SOURCE RECORDS
######
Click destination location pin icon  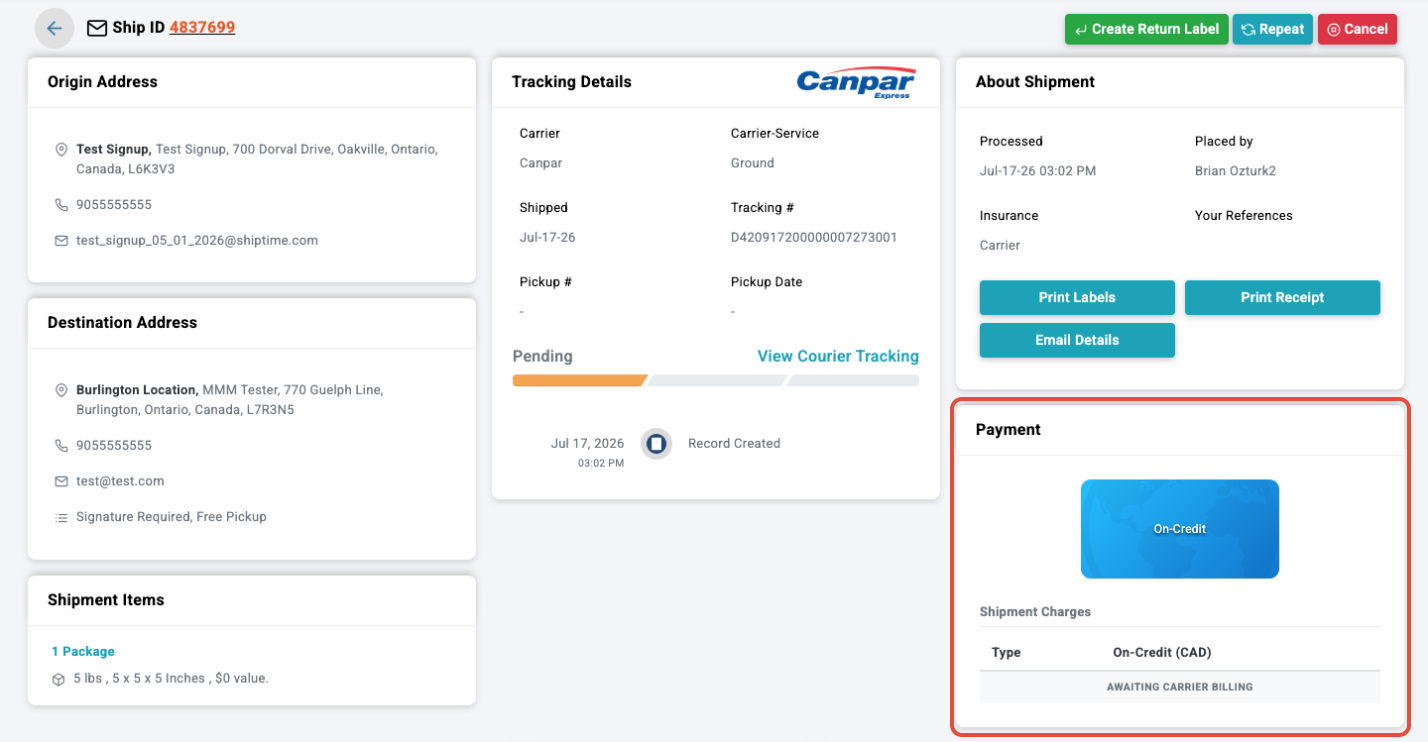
######
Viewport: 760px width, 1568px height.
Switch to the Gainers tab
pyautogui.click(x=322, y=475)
######
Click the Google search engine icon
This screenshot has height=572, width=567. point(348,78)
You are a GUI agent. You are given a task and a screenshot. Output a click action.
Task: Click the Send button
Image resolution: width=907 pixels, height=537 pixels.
######
EXERCISE OBJECTIVE
Repeat word for word the lines above that run from the line containing "Click the Google search engine icon" through the line containing "Image resolution: width=907", both ends included, and nothing else.

SOLUTION TO THIS EXERCISE
Click the Google search engine icon
This screenshot has height=572, width=567. point(348,78)
You are a GUI agent. You are given a task and a screenshot. Output a click action.
Task: Click the Send button
Image resolution: width=907 pixels, height=537 pixels.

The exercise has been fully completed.